§ Given records
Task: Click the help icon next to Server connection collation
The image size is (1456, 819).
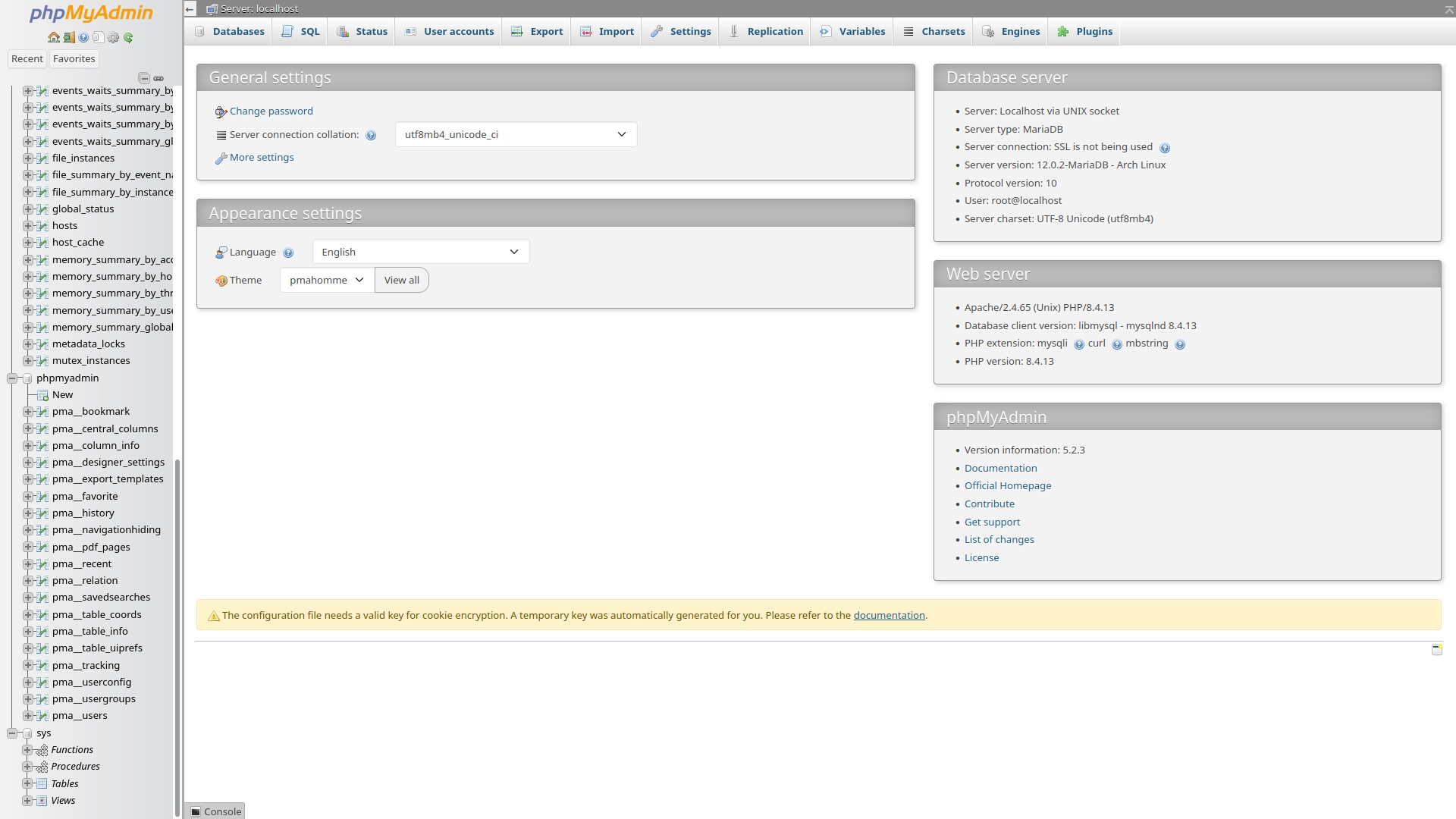Action: pyautogui.click(x=371, y=134)
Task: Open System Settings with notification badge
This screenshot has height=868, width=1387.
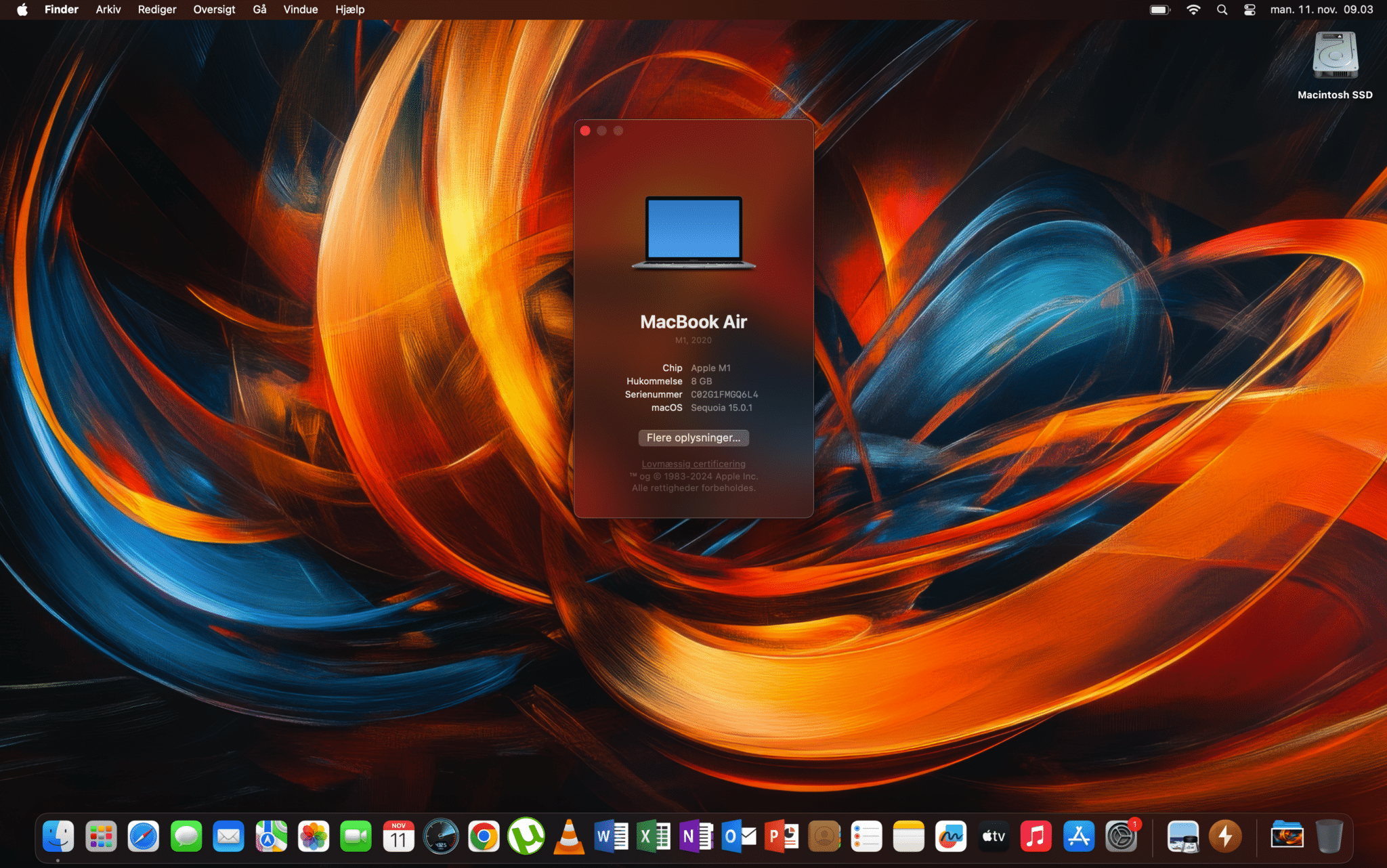Action: (1122, 838)
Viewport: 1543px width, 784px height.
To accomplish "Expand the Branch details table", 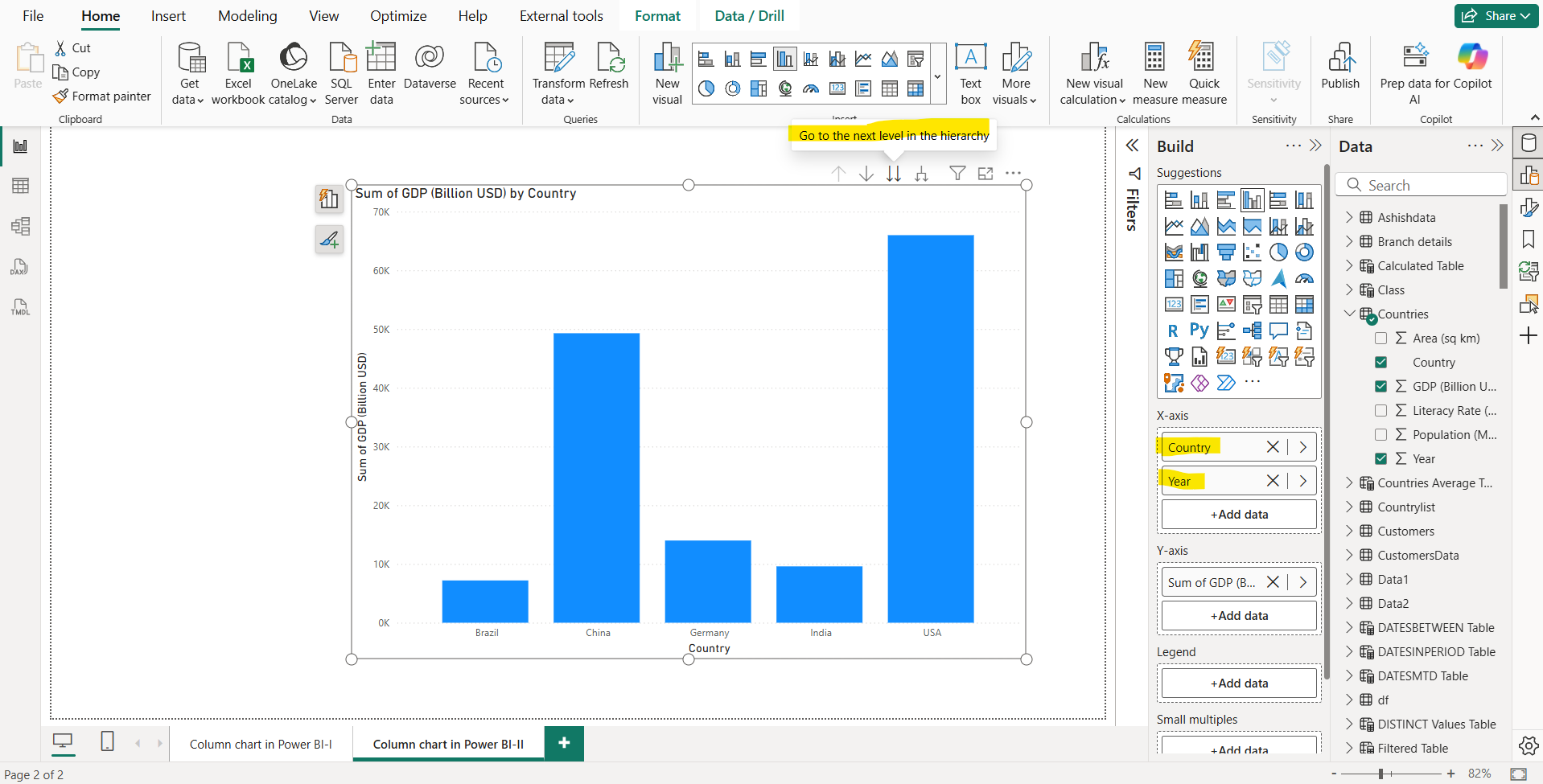I will coord(1349,241).
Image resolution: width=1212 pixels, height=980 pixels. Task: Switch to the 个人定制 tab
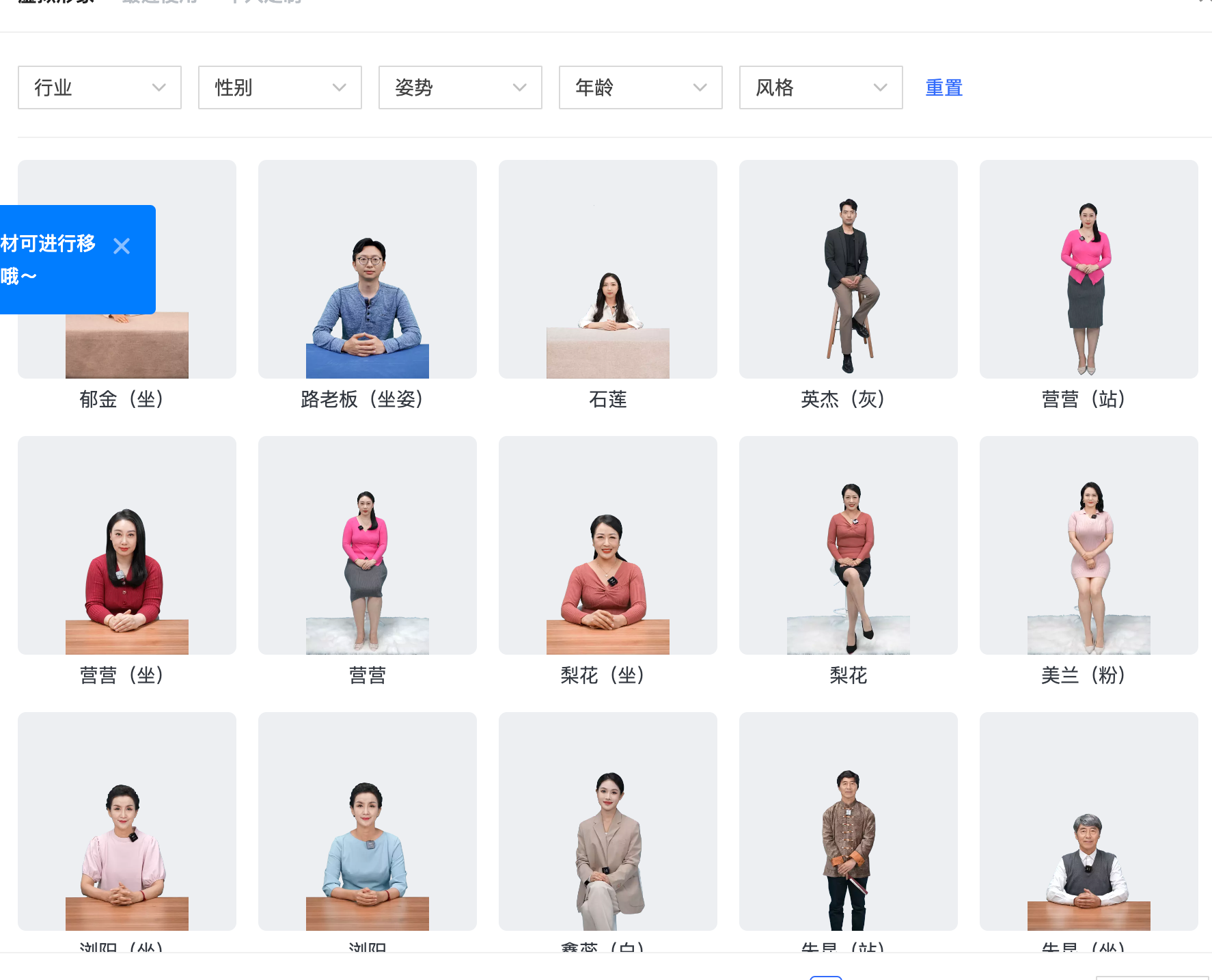pos(265,3)
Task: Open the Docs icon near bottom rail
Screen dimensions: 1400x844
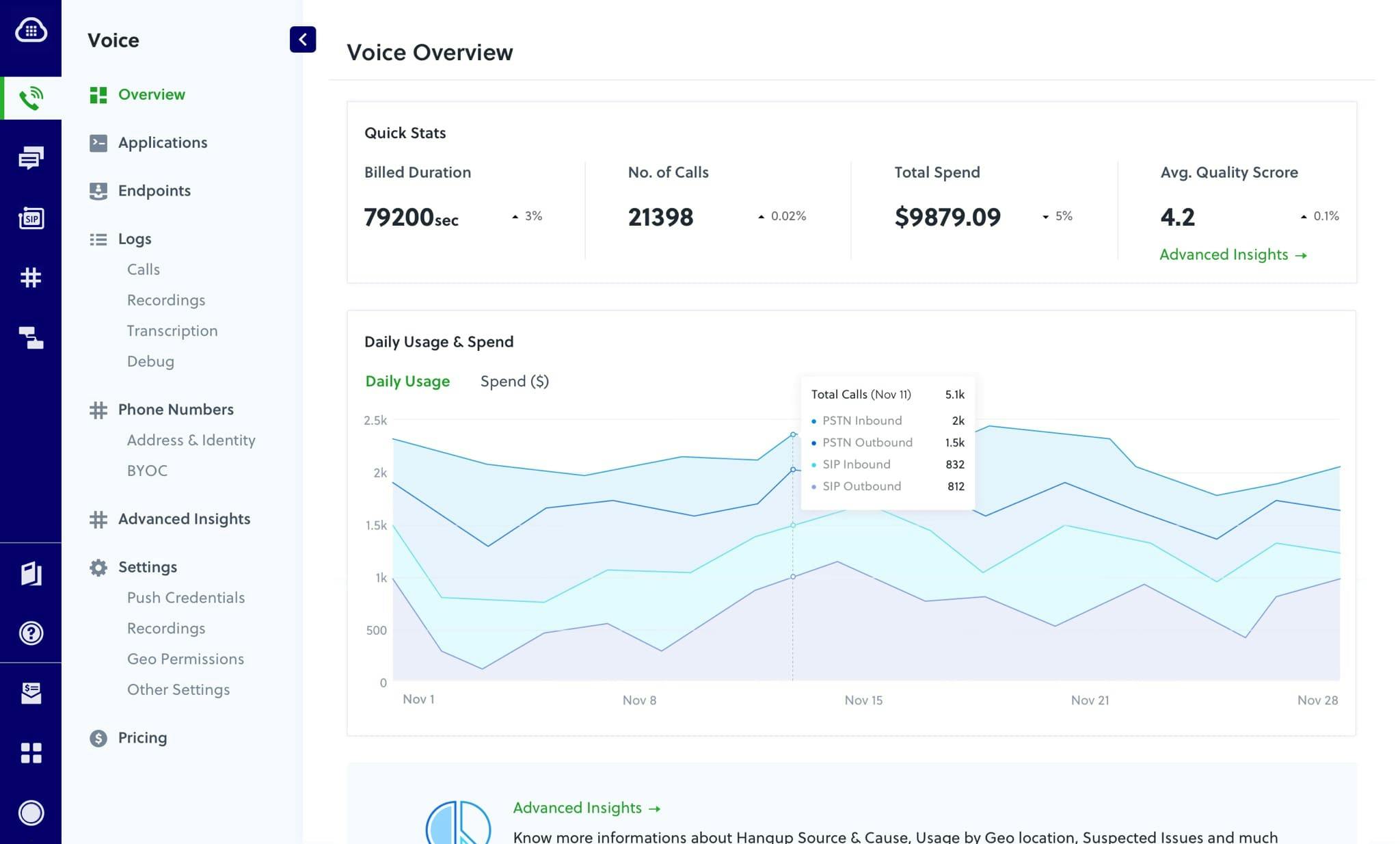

§ Task requirements
Give the number of lines in the listing that include the word "icon", without any added words.

§ Answer space
2